Using the listing below, work out how many lines carry the word "will", and state nothing but that number.

- **Given data**
*** Block opens ***

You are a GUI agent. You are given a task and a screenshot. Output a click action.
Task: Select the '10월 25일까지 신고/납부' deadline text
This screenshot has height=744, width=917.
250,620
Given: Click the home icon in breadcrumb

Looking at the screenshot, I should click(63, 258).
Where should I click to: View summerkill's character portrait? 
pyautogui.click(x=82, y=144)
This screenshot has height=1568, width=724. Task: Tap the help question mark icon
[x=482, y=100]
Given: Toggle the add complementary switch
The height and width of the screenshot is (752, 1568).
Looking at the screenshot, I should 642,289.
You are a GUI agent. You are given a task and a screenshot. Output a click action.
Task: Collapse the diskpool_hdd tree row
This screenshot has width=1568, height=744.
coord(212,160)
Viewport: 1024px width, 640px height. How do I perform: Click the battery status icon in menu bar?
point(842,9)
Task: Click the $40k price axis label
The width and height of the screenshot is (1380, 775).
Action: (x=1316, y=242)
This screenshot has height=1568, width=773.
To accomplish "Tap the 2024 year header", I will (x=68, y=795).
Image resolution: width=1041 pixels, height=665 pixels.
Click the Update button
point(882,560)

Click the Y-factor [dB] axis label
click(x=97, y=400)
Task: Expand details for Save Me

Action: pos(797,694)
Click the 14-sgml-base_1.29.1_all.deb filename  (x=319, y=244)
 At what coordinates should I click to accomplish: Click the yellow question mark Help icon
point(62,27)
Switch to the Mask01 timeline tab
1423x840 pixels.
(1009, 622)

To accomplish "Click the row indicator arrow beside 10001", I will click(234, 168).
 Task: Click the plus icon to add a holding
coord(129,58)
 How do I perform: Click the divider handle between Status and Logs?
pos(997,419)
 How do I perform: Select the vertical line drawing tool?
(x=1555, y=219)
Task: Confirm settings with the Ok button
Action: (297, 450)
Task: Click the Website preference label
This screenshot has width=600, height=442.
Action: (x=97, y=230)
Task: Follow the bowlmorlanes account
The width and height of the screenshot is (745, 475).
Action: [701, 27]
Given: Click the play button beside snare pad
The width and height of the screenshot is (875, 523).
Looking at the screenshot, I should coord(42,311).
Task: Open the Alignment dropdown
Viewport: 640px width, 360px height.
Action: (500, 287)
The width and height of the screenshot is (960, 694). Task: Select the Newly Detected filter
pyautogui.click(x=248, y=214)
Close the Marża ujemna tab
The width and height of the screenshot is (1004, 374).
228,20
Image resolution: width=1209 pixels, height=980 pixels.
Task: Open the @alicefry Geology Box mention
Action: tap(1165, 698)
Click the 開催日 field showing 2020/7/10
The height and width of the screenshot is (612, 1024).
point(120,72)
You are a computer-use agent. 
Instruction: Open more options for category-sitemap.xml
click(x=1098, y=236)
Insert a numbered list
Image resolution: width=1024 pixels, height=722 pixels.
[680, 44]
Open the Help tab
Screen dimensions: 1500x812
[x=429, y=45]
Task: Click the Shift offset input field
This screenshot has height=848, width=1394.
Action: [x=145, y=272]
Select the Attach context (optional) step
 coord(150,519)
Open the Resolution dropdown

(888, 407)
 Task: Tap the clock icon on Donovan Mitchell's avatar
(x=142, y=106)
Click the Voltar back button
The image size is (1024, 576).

*** Block closes ***

- **Answer to this problem**
2